What employers can do now: Seven actions to address rising healthcare cost trends
By focusing on these practical steps aligned with key cost drivers, employers can proactively manage healthcare cost trends and support sustainable benefits strategies.
- Leverage value-based contracting and technology adoption. Partner with health plans and providers to implement value-based contracts that incentivize quality and cost efficiency; encourage providers to adopt AI and other emerging technologies to improve operational efficiency and reduce unnecessary services; and invest in data analytics tools to identify high-cost areas and target interventions effectively.

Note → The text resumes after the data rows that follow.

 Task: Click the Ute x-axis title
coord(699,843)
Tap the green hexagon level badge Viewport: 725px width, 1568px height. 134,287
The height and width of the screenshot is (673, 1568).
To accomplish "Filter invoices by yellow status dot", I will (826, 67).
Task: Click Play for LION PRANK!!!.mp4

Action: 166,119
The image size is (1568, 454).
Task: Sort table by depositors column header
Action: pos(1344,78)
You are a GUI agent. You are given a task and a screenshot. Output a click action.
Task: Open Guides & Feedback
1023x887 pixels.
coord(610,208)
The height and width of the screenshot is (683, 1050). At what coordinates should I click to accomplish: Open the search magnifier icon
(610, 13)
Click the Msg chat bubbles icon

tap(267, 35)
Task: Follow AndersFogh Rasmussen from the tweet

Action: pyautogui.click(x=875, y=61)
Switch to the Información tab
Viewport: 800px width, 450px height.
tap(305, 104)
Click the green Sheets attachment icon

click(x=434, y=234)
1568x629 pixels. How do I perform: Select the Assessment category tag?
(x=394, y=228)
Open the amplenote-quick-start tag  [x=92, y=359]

- Evaluate direct-to-consumer opportunities in the context of the employer ecosystem by exploring DTC’s strategic role rather than treating it as another vendor, and by identifying where DTC could change how benefits are accessed instead of merely adding a channel. Clarify potential value for employees by testing faster access, improved convenience, better price transparency, reduced time away from work, improved engagement, more discreet access, and simpler navigation. Test value to the plan through site-of-care shift, reduced avoidable emergency care and urgent care, improved care continuity, better chronic condition control, improved satisfaction/retention, and reduced administration friction.
- Implement comprehensive wellness and behavioral health programs that focus on preventive care, chronic disease management, and behavioral health to improve employee health and reduce utilization.
- Advocate for policy and legislative changes. Engage in policy advocacy that supports supply controls such as certificate of need laws, uniform payment rates, and other regulatory reforms to contain costs, and collaborate with industry groups to influence legislation that fosters competitive market dynamics and transparency.
- Prepare for economic downturns by designing benefit plans that preserve access while encouraging cost-conscious utilization during slowdowns or affordability challenges. Consider tiered networks, reference pricing, and high-deductible health plans paired with health savings accounts to manage changes in economic conditions.
- Support access to innovative therapeutics and personalized medicine to improve outcomes and reduce long-term costs, and partner with providers to integrate new treatment protocols that prioritize value and effectiveness.
- Enhance employee education and engagement by providing clear information on healthcare options, costs, and how utilization affects them so employees can make informed decisions, and by using digital engagement platforms to deliver personalized health insights and promote proactive health management.
Rising healthcare costs present complex challenges, but they are not insurmountable. By understanding the multifaceted drivers of cost trends and taking proactive, informed actions today, employers can help bend the cost curve and secure better health outcomes and financial sustainability for their workforce and organizations. Now is the time to act—explore these avenues, engage your partners, and lead the way toward a more affordable healthcare future.